Da sind die zahlreichen Fälle von rassistischer Polizeigewalt, wie etwa im Sommer in Hamburg, als acht Beamt:innen einen 15-Jährigen überwältigten, weil er mit dem Roller auf dem Gehweg fuhr. Und die monatelange trotzige Weigerung von Bundesinnenminister Horst Seehofer, eine Studie über Rassismus in der Polizei in Auftrag zu geben. Mittlerweile hat er eingelenkt. Allein während dieser Text entsteht, kommt folgende Meldung rein: „Zwei Jahre lang hat ein Sonderermittler für den Bundestag untersucht, ob deutsche Behörden energisch genug gegen rechtsextreme Soldaten und Polizisten vorgehen“ – die Erkenntnis: tun sie nicht.

Lauter „Einzelfälle“, wie immer beteuert wird, natürlich, die aber längst den Blick auf Polizei, Bundeswehr, Militärischen Abschirmdienst und Verfassungsschutz prägen. Und die am Heldentopos kratzen, den die TV-Polizei darstellt. An der Inszenierung der Figur vom „Freund und Helfer“, der die Ordnung wieder herstellt. Alles im Namen des Grundgesetzes.

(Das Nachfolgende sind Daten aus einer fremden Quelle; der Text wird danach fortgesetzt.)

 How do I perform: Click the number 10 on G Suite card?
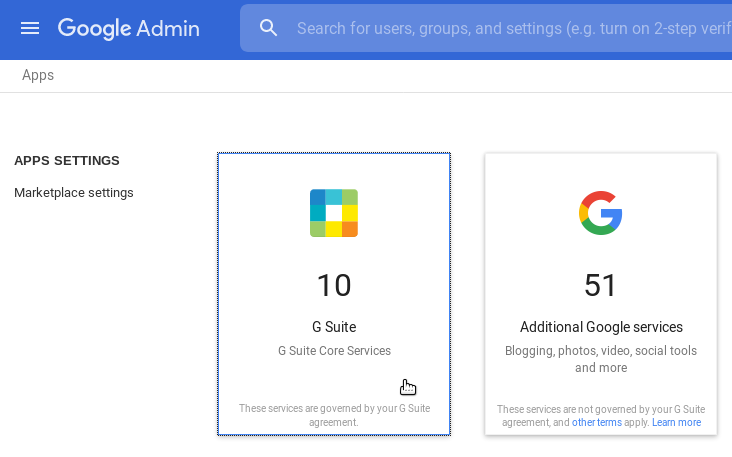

Es ist daher überfällig, die beiden Versionen – fiktiv und echt – einander anzunähern. Dass die TV-Realität von Cop-Shows die Wahrnehmung der gelebten Realität beeinflusst, ist als „CSI-Effekt“ vor allem über US-Serien gut erforscht. Hierbei geht es zwar in erster Linie um die Polizeiarbeit in technischen Details, Forensik und dergleichen. Aber der Einfluss geht weit über die Finessen der Spurenanalyse hinaus.

Meist folgen die Storys dem traditionellen Gerüst, in dem die Ermittelnden als moralisch gute Hauptfiguren allen Raum einnehmen – und die Opfer und Verdächtigen sich daneben wie skizzenhafte Randnotizen ausnehmen. Doch unsere Realität zeigt, dass das Profil des „good cop“ nicht mehr als Standardeinstellung für Drehbücher taugt.

Dieser Text stammt aus der taz am wochenende. Immer ab Samstag am Kiosk, im eKiosk, im praktischen Wochenendabo und rund um die Uhr bei Facebook und Twitter.

Wie brüchig und gefährlich das Narrativ dieser Heldenrolle ist, wird vor allem in den USA immer lauter debattiert. Angefangen beim Podcast “Running From Cops“ von 2019 über die am längsten laufende Reality-TV-Serie „Cops“ und ihren Einfluss aufs Handeln der echten Polizei – und auf den Blick der Bevölkerung auf die Polizei.

Der strukturelle Rassismus dieser Show war ein Grund, weshalb die Serie im Sommer nach 31 Jahren als Reaktion auf die Black-Lives-Matter-Bewegung eingestellt wurde (und nun wohl doch wieder gedreht wird). Anfang 2020 hat eine Studie der NGO „Color of Change“ genau mit diesem Blick US-TV-Krimis untersucht. Das Ergebnis: Die Serien normalisieren systemische Ungerechtigkeit gegenüber Schwarzen Menschen und PoC. Und zeigen Schwarze Cops am liebsten als schlechte Cops.

Die Lücke füllen

Es gibt im US-TV rare Gegenbeispiele (etwa „Unbelievable“ oder „When They See Us“). Aber deutsche Pendants, puh, wo? Die neue Mockumentary „How to Tatort“ übers neue Bremer Trio hilft nicht. Story: Frauen und Nicht-Weiße werden aus Tatortrollen gemobbt. Wenn, geht’s halt nur in witzig. Erbärmlich.

Ausgerechnet Eva Prohacek ist nun pensioniert: die einzige TV-Krimi-Figur der letzten Jahre, die für interne Ermittlungen zuständig war, bei „Unter Verdacht“ im ZDF. Zwei Sonntagabendteams müssten drin sein, um diese Lücke zu füllen, mindestens. Und bitte aus großen Bundesländern, für mehrere Folgen im Jahr. Für Fernsehen, das vormacht, wie selbstbewusst selbstkritisch Polizeiarbeit aussehen kann.